● Registros armazenados:
────────────────────
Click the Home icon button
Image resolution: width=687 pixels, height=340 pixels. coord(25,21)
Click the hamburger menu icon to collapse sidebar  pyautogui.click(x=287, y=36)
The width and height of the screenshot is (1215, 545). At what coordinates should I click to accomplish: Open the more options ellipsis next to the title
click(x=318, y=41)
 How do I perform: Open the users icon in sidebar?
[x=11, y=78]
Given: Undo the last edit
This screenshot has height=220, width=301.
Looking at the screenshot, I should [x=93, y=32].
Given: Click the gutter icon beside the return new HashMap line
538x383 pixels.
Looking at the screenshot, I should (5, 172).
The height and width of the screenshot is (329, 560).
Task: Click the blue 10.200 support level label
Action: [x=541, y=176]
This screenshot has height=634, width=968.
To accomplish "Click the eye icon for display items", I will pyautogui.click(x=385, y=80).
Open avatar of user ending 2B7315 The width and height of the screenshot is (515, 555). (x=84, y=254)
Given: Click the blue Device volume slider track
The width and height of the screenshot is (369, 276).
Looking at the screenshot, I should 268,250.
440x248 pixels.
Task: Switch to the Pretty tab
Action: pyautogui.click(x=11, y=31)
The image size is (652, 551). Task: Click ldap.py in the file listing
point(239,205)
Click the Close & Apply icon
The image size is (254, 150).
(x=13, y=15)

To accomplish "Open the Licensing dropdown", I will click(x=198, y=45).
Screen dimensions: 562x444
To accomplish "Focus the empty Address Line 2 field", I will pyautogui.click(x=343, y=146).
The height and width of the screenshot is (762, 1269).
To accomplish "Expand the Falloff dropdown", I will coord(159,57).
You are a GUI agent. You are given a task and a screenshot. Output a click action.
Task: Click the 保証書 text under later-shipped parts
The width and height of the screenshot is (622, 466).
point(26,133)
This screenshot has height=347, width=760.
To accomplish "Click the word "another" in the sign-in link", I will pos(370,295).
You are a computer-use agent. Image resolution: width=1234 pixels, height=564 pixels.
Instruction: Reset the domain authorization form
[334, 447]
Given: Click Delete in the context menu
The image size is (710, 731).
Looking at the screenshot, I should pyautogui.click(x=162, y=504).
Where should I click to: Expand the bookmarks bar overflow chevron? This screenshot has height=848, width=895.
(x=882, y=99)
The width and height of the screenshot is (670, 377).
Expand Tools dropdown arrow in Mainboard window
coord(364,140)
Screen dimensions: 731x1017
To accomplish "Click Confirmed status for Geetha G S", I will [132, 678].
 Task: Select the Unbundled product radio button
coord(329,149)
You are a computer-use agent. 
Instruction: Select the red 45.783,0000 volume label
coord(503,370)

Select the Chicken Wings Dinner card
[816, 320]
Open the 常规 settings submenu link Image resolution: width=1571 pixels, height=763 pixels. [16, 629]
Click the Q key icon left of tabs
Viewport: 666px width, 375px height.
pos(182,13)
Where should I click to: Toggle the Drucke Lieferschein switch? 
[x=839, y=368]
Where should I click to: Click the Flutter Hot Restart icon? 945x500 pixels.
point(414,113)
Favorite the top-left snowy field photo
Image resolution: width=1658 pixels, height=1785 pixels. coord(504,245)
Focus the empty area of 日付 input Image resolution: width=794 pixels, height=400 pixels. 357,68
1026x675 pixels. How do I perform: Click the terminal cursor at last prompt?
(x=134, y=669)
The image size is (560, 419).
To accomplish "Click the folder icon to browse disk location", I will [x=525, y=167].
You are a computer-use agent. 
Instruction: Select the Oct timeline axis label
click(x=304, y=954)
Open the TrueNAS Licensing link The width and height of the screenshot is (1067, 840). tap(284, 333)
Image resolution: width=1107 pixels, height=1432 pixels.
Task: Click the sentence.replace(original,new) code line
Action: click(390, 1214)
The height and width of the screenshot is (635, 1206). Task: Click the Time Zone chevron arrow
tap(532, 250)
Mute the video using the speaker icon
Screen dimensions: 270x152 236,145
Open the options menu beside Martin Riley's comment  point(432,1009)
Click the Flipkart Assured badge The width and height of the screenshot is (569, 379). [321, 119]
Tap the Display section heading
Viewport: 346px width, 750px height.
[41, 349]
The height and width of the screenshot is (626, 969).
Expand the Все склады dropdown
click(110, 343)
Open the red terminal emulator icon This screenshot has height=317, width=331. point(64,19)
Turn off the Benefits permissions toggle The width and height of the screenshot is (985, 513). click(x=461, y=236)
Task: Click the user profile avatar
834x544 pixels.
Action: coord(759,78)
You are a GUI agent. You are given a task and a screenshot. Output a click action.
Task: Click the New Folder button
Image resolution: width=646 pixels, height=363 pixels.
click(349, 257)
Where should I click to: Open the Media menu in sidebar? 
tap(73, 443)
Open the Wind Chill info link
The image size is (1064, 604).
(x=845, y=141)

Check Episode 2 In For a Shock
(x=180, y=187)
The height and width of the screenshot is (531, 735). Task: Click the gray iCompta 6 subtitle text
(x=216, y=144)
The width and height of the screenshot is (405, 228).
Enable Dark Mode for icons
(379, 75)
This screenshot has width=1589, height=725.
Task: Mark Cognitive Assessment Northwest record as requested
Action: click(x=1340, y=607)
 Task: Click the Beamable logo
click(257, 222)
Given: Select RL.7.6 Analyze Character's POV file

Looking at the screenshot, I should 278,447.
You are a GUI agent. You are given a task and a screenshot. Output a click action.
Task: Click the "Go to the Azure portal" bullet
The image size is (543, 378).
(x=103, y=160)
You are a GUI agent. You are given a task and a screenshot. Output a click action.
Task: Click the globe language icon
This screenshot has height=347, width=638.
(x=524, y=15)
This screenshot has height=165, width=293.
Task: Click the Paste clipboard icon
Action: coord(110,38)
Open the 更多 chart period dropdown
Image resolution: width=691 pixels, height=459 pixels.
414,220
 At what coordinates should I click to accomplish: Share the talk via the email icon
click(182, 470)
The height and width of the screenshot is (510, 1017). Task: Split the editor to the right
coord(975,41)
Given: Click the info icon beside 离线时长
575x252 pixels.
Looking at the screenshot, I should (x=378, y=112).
────────────────────
● Instruções de trabalho: Transcreva, sem alterar nada, as linhas dos dados desde a que contém "Tap the Display section heading" até a que contém "Action: coord(759,78)", incluindo ambas.

● Resposta:
Tap the Display section heading
Viewport: 346px width, 750px height.
[41, 349]
The height and width of the screenshot is (626, 969).
Expand the Все склады dropdown
click(110, 343)
Open the red terminal emulator icon This screenshot has height=317, width=331. point(64,19)
Turn off the Benefits permissions toggle The width and height of the screenshot is (985, 513). click(x=461, y=236)
Task: Click the user profile avatar
834x544 pixels.
Action: coord(759,78)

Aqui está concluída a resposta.